(Stored data entries)
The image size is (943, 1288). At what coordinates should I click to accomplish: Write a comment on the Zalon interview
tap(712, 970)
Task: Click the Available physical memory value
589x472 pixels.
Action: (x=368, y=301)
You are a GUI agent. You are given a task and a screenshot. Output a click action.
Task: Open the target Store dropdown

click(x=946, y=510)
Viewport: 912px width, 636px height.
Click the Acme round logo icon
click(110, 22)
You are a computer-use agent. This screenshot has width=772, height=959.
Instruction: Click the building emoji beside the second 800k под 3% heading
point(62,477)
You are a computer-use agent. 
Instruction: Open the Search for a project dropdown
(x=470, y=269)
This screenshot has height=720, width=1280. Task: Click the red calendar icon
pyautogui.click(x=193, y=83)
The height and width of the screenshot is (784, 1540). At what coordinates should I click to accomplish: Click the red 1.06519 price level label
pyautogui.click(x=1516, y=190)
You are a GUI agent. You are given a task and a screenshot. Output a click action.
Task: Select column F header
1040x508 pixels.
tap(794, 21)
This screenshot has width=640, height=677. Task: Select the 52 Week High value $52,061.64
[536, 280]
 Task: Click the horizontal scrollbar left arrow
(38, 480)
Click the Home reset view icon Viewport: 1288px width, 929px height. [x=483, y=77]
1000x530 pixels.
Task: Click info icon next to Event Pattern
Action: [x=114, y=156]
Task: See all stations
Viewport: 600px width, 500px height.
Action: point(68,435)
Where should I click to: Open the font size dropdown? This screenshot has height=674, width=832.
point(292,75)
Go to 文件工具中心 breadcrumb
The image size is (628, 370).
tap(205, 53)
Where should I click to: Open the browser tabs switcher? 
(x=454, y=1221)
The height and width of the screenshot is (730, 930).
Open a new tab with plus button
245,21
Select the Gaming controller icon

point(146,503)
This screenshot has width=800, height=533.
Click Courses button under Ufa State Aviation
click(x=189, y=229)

▶ [WORK TO COMPLETE]
Copy out the entries in full, exactly as they appear.

▶ [RESULT]
The image size is (943, 1288). At what coordinates should I click to accomplish: Write a comment on the Zalon interview
tap(712, 970)
Task: Click the Available physical memory value
589x472 pixels.
Action: (x=368, y=301)
You are a GUI agent. You are given a task and a screenshot. Output a click action.
Task: Open the target Store dropdown

click(x=946, y=510)
Viewport: 912px width, 636px height.
Click the Acme round logo icon
click(110, 22)
You are a computer-use agent. This screenshot has width=772, height=959.
Instruction: Click the building emoji beside the second 800k под 3% heading
point(62,477)
You are a computer-use agent. 
Instruction: Open the Search for a project dropdown
(x=470, y=269)
This screenshot has height=720, width=1280. Task: Click the red calendar icon
pyautogui.click(x=193, y=83)
The height and width of the screenshot is (784, 1540). At what coordinates should I click to accomplish: Click the red 1.06519 price level label
pyautogui.click(x=1516, y=190)
You are a GUI agent. You are given a task and a screenshot. Output a click action.
Task: Select column F header
1040x508 pixels.
tap(794, 21)
This screenshot has width=640, height=677. Task: Select the 52 Week High value $52,061.64
[536, 280]
 Task: Click the horizontal scrollbar left arrow
(38, 480)
Click the Home reset view icon Viewport: 1288px width, 929px height. [x=483, y=77]
1000x530 pixels.
Task: Click info icon next to Event Pattern
Action: [x=114, y=156]
Task: See all stations
Viewport: 600px width, 500px height.
Action: point(68,435)
Where should I click to: Open the font size dropdown? This screenshot has height=674, width=832.
point(292,75)
Go to 文件工具中心 breadcrumb
The image size is (628, 370).
tap(205, 53)
Where should I click to: Open the browser tabs switcher? 
(x=454, y=1221)
The height and width of the screenshot is (730, 930).
Open a new tab with plus button
245,21
Select the Gaming controller icon

point(146,503)
This screenshot has width=800, height=533.
Click Courses button under Ufa State Aviation
click(x=189, y=229)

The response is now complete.